Effects of Enzyme-Based Removal of Collagen and Elastin Constituents on the Biaxial Mechanical Responses of Porcine Atrioventricular Heart Valve Anterior Leaflets

The leaflets of the atrioventricular heart valves (AHVs) regulate the one-directional flow of blood through a subtle coordination of the tissue's extracellular matrix (ECM) components, including collagen fibers, elastin fibers, and glycosaminoglycans. Dysfunction of the AHVs, such as those caused by unfavorable microstructural remodeling, results in valvular heart diseases and improper blood flow that can eventually lead to heart failure. To better understand mechanics and remodeling of the AHV leaflets and how therapeutics may inadvertantly cause adverse microstructural changes, a systematic characterization of the role of each ECM constituent in the biomechanical properties is warranted.
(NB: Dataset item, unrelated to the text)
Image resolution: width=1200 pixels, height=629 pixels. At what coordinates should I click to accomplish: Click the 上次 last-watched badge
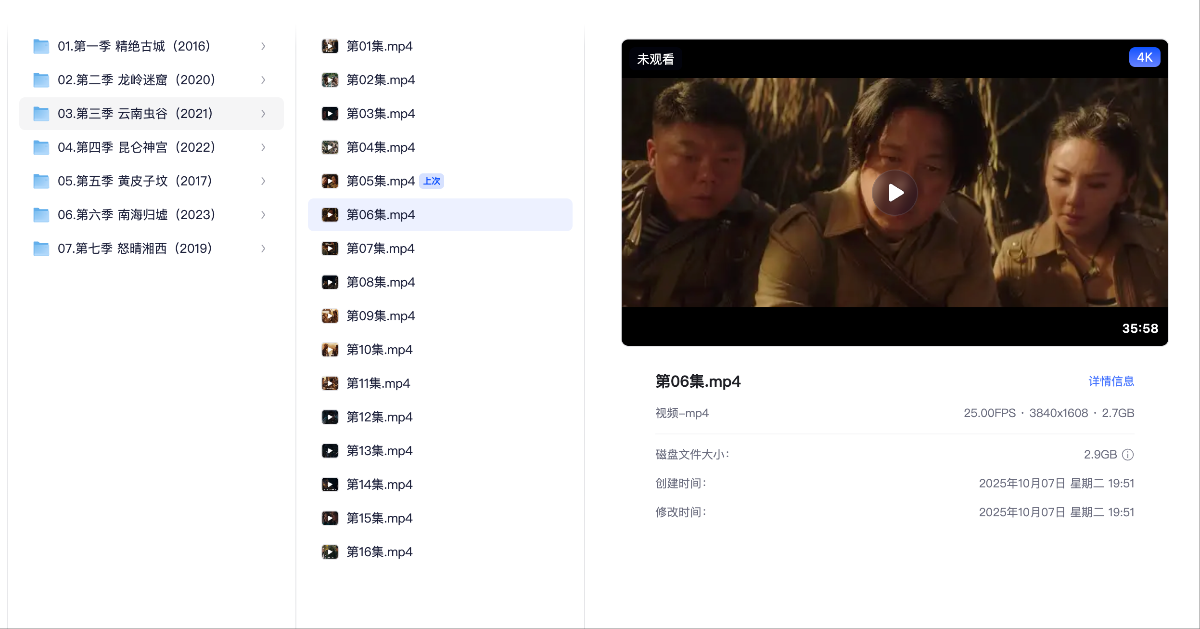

Previous studies have quantified the contributions of the microstructural components to the tissue-level behavior for the semilunar valve leaflets, but not for the AHV leaflets. In this study, for the first time, we quantify the AHV leaflet microstructure-mechanics relationships, by using a three-step experimental procedure: (i) biaxial tensile and stress relaxation testing of the control (untreated) porcine AHV anterior leaflet specimens; (ii) enzyme treatment for removing a portion of either the collagen or elastin constituent; (iii) biaxial tensile and stress relaxation testing of the constituent-removed (treated) specimens. We observed that removing about 25-50% collagen from the leaflets resulted in a ~3% increase in the extensibility of the tissue and a ~50% increase in the stress relaxation behavior. Meanwhile, the removal of approximately 90-99% elastin led to a ~10% decrease in the extensibility of the leaflets and a ~75% increase in the stress relaxation behavior. These findings provide insight into the microstructure-mechanics relationship of the AHVs, and will be beneficial in the future developments and refinements of microstructurally informed constitutive models to simulate diseased and surgically-intervened AHV function.